Drug abuse treatment providers have unequaled opportunity to reach drug abusers with health information and interventions. This article presents a number of suggestions, based on research, about what a drug treatment program can do to address HIV and hepatitis infections. First we review the extent of these infections among drug users. Then we discuss techniques for using research-developed assessment and diagnostic tools. Finally, we suggest primary and secondary preventive activities that a treatment program can implement to limit the spread and consequences of infection.
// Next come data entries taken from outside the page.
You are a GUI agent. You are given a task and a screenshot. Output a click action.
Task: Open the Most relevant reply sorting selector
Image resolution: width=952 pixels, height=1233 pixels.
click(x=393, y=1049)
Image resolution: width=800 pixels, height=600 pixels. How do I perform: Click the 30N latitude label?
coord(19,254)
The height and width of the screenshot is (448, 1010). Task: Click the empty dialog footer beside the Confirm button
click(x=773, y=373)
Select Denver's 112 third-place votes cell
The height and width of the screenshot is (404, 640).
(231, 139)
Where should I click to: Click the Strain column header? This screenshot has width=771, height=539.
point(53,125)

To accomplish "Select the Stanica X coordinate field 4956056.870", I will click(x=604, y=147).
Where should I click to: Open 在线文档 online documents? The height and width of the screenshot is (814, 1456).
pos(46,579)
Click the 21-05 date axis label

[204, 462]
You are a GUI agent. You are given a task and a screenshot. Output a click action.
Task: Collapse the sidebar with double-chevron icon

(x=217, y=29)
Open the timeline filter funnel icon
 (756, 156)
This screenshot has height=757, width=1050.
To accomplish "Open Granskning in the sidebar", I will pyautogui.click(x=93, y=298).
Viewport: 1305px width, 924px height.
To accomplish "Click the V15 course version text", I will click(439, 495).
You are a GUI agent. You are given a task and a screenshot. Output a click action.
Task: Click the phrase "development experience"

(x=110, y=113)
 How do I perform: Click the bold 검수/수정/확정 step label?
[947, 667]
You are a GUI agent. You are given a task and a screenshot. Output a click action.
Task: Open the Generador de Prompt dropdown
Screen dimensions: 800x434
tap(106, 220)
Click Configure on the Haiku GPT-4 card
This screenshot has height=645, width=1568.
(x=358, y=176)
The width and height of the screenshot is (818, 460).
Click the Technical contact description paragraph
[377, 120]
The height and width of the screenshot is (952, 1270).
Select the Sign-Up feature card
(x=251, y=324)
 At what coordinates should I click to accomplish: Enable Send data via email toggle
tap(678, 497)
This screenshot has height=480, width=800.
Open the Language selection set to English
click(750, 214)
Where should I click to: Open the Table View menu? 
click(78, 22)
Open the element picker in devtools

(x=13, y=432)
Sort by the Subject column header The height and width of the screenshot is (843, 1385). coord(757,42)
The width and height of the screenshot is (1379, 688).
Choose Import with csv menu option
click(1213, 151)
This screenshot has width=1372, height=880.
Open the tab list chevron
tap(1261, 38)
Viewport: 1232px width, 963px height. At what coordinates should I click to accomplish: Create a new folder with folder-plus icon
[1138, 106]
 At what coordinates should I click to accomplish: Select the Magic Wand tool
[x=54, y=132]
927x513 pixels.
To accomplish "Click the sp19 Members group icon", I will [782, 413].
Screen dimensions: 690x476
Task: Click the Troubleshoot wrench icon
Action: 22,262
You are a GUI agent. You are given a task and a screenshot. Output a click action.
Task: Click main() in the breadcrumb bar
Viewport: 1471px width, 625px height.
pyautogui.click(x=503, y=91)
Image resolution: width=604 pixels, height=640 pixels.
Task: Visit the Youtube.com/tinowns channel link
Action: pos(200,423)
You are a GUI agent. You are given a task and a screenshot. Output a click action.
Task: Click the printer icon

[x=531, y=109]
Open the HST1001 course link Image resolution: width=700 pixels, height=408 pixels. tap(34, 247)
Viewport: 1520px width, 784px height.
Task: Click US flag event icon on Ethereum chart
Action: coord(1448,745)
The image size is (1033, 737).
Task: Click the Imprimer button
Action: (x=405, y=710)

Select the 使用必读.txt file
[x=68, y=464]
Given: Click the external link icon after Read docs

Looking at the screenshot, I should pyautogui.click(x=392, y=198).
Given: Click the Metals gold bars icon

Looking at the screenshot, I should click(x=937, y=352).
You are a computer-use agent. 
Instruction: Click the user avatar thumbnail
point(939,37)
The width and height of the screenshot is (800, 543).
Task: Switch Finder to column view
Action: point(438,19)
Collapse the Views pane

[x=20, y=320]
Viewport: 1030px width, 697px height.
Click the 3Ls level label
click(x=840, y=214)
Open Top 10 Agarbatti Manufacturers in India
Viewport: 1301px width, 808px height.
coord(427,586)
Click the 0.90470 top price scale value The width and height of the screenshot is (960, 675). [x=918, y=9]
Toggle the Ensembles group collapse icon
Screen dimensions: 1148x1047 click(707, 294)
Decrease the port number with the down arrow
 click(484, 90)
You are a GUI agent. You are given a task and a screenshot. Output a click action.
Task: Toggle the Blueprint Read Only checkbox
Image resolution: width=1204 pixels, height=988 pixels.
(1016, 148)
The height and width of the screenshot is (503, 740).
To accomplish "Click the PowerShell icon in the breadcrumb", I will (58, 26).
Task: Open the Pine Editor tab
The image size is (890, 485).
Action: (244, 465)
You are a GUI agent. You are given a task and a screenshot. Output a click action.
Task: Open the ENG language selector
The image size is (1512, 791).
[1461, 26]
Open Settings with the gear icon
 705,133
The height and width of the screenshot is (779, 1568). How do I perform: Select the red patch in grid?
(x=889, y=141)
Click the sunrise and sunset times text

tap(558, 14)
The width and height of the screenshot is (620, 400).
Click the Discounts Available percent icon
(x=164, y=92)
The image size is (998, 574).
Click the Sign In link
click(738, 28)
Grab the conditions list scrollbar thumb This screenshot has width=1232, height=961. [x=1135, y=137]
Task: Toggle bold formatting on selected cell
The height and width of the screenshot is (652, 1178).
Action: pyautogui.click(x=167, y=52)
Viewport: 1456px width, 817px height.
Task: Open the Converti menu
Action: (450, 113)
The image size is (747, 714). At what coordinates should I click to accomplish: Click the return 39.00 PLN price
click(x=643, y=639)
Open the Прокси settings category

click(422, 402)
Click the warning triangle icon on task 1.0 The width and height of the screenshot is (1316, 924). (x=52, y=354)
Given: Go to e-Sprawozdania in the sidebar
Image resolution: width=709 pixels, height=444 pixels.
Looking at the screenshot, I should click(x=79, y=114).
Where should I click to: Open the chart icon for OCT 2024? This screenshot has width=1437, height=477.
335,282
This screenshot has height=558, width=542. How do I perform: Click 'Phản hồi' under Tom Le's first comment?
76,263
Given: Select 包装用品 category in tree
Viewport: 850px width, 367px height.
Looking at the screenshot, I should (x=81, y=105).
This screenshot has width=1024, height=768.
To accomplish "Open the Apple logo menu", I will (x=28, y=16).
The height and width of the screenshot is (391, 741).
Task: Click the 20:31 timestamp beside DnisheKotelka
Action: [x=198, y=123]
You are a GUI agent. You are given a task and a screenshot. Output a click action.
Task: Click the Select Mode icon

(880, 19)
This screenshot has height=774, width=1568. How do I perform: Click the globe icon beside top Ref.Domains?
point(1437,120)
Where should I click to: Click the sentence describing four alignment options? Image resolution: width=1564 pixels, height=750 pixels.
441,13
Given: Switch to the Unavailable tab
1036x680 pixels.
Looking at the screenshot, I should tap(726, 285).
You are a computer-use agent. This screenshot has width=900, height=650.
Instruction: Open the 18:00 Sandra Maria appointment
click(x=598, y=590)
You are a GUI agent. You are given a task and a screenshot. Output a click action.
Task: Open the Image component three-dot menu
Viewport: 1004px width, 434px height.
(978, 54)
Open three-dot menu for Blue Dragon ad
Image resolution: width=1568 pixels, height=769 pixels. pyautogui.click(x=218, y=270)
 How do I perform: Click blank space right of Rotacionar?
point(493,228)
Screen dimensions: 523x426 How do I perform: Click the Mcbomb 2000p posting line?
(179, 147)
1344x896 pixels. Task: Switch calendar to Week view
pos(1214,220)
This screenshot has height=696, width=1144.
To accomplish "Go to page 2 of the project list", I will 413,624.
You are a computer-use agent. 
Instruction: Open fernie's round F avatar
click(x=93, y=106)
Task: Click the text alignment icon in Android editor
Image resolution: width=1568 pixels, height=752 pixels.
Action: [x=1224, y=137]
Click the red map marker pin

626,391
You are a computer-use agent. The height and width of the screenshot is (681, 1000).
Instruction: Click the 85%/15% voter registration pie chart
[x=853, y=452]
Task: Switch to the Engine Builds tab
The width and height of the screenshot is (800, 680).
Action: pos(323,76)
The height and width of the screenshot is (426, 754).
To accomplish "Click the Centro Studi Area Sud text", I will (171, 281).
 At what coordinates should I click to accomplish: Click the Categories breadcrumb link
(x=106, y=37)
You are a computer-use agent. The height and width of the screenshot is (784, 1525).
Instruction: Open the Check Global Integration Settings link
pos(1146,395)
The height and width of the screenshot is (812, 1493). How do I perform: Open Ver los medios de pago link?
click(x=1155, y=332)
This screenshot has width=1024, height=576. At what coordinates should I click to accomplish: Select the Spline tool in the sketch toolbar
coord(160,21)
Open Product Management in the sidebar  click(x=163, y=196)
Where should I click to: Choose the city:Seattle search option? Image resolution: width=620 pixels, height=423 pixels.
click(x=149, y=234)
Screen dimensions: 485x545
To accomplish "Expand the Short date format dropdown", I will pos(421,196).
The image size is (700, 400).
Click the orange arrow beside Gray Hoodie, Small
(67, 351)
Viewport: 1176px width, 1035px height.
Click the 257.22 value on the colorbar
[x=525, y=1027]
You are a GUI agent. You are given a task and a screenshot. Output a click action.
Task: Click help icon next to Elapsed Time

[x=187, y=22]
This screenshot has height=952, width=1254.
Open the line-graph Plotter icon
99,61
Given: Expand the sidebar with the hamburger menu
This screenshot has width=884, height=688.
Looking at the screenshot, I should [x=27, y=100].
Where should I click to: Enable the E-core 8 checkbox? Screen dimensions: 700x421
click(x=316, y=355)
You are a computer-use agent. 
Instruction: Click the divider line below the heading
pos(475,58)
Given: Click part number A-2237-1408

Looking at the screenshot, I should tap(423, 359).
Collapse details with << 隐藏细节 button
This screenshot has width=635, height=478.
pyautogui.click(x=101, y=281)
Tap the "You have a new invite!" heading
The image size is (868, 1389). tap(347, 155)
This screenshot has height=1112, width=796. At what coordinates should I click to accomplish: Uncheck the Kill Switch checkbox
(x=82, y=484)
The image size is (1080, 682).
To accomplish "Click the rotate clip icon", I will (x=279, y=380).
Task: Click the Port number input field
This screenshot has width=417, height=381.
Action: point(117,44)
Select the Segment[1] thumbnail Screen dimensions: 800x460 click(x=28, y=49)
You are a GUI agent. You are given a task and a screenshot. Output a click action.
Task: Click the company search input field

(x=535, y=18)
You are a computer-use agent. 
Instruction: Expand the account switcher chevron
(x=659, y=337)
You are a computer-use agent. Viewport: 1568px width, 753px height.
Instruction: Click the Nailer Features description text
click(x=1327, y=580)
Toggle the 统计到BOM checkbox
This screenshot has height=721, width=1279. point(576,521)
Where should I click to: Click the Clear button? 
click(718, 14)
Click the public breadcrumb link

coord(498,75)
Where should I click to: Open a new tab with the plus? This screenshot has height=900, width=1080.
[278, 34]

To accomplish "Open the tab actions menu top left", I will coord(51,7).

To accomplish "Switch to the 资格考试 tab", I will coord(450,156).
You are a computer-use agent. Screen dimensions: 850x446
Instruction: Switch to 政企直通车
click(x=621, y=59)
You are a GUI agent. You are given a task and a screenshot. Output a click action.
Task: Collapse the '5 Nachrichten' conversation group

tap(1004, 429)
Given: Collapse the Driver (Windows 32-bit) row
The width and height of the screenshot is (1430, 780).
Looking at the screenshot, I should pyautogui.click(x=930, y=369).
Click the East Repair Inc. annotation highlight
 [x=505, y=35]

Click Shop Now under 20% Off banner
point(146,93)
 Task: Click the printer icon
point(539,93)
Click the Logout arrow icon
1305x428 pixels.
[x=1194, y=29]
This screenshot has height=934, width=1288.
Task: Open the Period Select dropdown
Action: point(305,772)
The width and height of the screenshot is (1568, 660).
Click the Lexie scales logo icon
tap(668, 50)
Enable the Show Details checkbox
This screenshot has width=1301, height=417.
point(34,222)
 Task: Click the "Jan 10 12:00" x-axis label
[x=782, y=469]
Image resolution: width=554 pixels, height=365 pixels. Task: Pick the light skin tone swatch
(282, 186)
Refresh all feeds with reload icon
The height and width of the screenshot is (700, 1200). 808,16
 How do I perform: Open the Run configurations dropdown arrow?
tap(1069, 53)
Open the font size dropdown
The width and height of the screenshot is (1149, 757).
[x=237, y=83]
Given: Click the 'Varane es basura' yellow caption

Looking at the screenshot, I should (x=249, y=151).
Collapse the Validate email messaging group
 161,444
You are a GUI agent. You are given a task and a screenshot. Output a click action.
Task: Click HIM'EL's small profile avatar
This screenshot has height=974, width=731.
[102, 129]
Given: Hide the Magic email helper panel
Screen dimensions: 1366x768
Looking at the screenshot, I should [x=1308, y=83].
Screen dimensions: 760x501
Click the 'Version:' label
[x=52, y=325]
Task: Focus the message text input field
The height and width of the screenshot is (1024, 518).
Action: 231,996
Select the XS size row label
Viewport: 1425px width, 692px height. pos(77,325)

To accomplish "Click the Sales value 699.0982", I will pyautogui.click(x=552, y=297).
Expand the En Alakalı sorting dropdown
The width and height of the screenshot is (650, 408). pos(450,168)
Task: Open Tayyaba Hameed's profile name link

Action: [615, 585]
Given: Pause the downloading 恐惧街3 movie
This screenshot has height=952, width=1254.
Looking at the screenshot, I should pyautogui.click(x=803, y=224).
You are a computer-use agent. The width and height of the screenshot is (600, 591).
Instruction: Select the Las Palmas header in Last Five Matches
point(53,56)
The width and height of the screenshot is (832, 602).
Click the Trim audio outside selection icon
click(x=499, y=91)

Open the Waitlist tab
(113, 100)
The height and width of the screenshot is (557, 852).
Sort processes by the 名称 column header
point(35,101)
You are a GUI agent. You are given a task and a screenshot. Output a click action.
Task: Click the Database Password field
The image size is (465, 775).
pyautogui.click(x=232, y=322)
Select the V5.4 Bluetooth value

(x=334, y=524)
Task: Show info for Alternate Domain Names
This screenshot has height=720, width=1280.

The prevalence of HIV among drug users entering treatment varies across different settings, ranging from 0 to 35 percent. Some transmission of HIV continues among those in drug abuse treatment, especially younger injecting drug users (IDUs) (Murrill et al., 2001). IDUs are at high risk of infection with HIV and hepatitis A, B, and C viruses through unsterile injection practices and unsafe sexual behaviors. Injection drug use is a factor in one-third of all AIDS cases in the United States, more than one-half of new HIV infections, and one-half of new hepatitis C infections. IDUs as a group have high prevalence of viral hepatitis: Approximately 40 to 70 percent develop hepatitis A infection at some time in their injection careers, while their prevalence rates for hepatitis B and C are 50 to 90 percent. Some noninjecting users of illicit drugs, such as crack smokers, are also at risk of contracting viral hepatitis.
Hepatitis is an inflammation of the liver, most often caused by alcohol or a virus. In the past, health providers often assumed that nearly all drug users were infected with hepatitis A and B by the time they entered drug abuse treatment, but today significant numbers of drug users in the community are free of these viruses. Thus, many patients entering treatment could benefit from vaccines to protect against hepatitis A and B. Although many or most IDUs become infected with hepatitis C during their first year of injecting, some patients entering treatment programs are still uninfected and susceptible.
HIV is transmitted through sharing of unsterile syringes and through unprotected sexual activity. The virus may also be transmitted from mother to child during birth and the weeks before and after—the perinatal period. New data suggest that sexual transmission of HIV is also an important mode among IDUs: Male IDUs who have sex with men and female IDUs who trade sex for money are more likely to become HIV-infected than IDUs who do not engage in those behaviors (Kral et al., 2001).
There is significant overlap between modes of transmission and hence between risk factors for HIV and hepatitis A, B, and C. Because HIV and hepatitis are transmitted by many of the same routes, risk-reduction efforts aimed at HIV transmission have also reduced the spread of hepatitis. However, hepatitis can be transmitted in more ways than HIV. Hepatitis A and B may be transmitted to household members and other close contacts who are not sexual partners.
Hepatitis A is spread through unsanitary living conditions, inadequate personal hygiene, and direct or indirect anal-oral contact, including sexual behaviors. Transmission of the virus in feces predominates, but hepatitis A is also transmitted via contact with contaminated drug injection equipment. Use of contaminated water to prepare drugs and contamination of drugs hidden in the rectum may play a role. Hepatitis A causes acute, not chronic, inflammation of the liver.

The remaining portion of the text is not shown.